◆ SET OF TASKS:
[a] Translate this sentence from the passage on drug-related problems in Parkinson's disease into Spanish: "Pharmacists are able to detect DRPs during the dispensing process."
[b] Please quote the part of the passage on drug-related problems in Parkinson's disease that opens with the words containing "Aim of the study" and closes with "pharmaceutical service interventions.".

◆ SELECTED EXTRACT:
·····

In 1999, the Pharmaceutical Care Network Europe (PCNE) agreed upon the definition of drug-related problems (DRPs) as “events or circumstances involving drug therapy that actually or potentially interfere with desired health outcomes” [1]. Since then, much research effort has been put into processes to identify, evaluate and solve these DRPs.

The role of community pharmacists has become increasingly important over the years and has changed from drug formulation and dispensing to providing advice and recommendations on drug regimes. Pharmacists are able to detect DRPs during the dispensing process. This includes continuous monitoring of potential drug interactions through current versions of the summary of product characteristics, and by review of the patient’s drug regimen [2, 3]. In situations where the pharmacist is aware of a problem in a specific therapeutic area, they can actively approach patients who may be affected or at risk [4]. The aim of such a pharmacist intervention is to reduce inappropriate medication use, to improve medication management for patients and to cooperate directly with other health care professionals [3, 5]. This takes the form of direct discussions and a regular quarterly letter from the pharmacist detailing the patient’s drug regimen and the potential for interactions and adverse events.

The increasing awareness of DRPs and their detrimental effect on patients’ health [6, 7] has led to a number of studies of pharmaceutical care services [811]. However, although Parkinson’s disease is the second most common neurodegenerative disorder in the elderly population, very few such studies exist in this area [12]. Given that age, multi-morbidity and polypharmacy are known risk factors for DRPs, Parkinson’s disease outpatients are at particular risk of experiencing problems associated with long-term drug treatment [13, 14]. Not least, Parkinson’s disease patients in the more severe stages of their disease often take up to 10 or more tablets/day for Parkinson’s disease alone [15], thus confirming a patient population at risk for DRPs. Further confirmation for DRPs in this patient population is provided by a previous study in which we retrospectively searched for anti-Parkinsonian drug DRPs communicated in Parkinson’s disease online forums. Over a 1-year period, 160 outpatients experienced 238 DRPs, of which 153 were adverse drug reactions (ADRs) [16]. The number and range of DRPs clearly substantiates the requirement for the facilitation of professional recommendation from pharmacists in primary care.

Aim of the study

The primary aim was to investigate the type and frequency of DRPs identified in Parkinson’s disease patients by community pharmacists and to assess the clinical benefits of providing DRP-targeted pharmaceutical service interventions.

·····

◆ DATA SUPPLIED:
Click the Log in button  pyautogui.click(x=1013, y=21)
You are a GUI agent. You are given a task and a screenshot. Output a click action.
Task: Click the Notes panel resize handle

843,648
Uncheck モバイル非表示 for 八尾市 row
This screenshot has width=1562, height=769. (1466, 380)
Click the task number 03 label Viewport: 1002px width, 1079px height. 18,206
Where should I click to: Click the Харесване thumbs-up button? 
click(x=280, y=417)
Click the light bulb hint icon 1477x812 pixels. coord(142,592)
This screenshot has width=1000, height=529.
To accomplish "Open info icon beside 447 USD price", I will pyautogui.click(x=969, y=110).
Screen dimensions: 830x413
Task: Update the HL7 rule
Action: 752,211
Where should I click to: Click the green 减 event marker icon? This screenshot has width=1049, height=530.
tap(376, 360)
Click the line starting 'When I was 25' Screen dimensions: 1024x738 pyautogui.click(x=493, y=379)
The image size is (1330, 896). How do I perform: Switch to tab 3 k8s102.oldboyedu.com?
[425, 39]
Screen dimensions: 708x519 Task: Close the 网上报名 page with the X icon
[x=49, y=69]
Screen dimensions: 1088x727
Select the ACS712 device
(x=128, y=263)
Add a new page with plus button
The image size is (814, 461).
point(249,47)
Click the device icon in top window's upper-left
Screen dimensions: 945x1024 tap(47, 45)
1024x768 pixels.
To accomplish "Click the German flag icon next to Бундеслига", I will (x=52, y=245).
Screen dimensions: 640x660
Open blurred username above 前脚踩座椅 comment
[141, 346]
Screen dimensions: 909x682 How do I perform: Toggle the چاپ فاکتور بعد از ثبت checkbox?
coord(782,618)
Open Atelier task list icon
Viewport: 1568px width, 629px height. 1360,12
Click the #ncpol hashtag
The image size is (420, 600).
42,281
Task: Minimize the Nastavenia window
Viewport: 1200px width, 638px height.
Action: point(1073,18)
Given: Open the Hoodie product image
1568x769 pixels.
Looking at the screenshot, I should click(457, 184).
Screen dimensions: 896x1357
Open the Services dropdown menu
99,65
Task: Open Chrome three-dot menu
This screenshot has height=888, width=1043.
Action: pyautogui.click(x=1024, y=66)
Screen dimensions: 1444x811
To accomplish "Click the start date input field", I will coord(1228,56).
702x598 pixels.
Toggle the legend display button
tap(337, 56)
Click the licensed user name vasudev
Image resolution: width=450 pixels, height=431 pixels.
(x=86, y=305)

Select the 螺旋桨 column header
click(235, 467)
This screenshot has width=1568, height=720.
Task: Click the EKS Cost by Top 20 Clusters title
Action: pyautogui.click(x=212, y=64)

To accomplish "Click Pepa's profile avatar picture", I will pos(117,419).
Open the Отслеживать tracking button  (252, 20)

·····

◆ WRITTEN ANSWERS:
[a] Los farmacéuticos pueden detectar los PRM durante el proceso de dispensación.

[b]
Aim of the study

The primary aim was to investigate the type and frequency of DRPs identified in Parkinson’s disease patients by community pharmacists and to assess the clinical benefits of providing DRP-targeted pharmaceutical service interventions.